* [Assignment] Report how many lines in the listing below include the string "Given", and write nothing more.

START Records shown

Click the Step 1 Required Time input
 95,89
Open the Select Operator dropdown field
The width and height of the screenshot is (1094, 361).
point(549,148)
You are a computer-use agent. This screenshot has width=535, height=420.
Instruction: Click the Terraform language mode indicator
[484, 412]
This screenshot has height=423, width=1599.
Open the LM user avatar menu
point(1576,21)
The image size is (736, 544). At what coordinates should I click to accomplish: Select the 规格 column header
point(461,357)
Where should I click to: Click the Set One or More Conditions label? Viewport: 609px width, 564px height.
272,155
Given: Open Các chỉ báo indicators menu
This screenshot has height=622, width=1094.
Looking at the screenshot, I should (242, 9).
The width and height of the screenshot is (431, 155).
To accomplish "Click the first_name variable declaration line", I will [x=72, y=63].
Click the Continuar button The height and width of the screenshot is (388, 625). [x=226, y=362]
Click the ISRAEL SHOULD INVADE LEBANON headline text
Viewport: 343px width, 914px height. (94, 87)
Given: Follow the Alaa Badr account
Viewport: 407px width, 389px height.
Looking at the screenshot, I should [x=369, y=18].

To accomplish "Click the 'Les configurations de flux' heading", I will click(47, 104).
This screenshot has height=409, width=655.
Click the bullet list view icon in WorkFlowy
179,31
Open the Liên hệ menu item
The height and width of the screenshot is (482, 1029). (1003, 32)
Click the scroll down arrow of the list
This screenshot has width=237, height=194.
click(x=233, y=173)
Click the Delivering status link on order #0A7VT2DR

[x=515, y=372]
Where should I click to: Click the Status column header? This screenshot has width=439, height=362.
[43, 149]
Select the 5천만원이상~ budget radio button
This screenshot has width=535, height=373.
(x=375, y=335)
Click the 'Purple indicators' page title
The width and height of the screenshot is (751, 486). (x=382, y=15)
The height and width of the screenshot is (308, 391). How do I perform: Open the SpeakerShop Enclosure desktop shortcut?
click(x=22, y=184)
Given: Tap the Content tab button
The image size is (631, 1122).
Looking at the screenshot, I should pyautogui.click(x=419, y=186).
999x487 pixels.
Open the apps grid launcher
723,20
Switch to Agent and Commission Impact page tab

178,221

END Records shown

* [Solution to the exercise] 3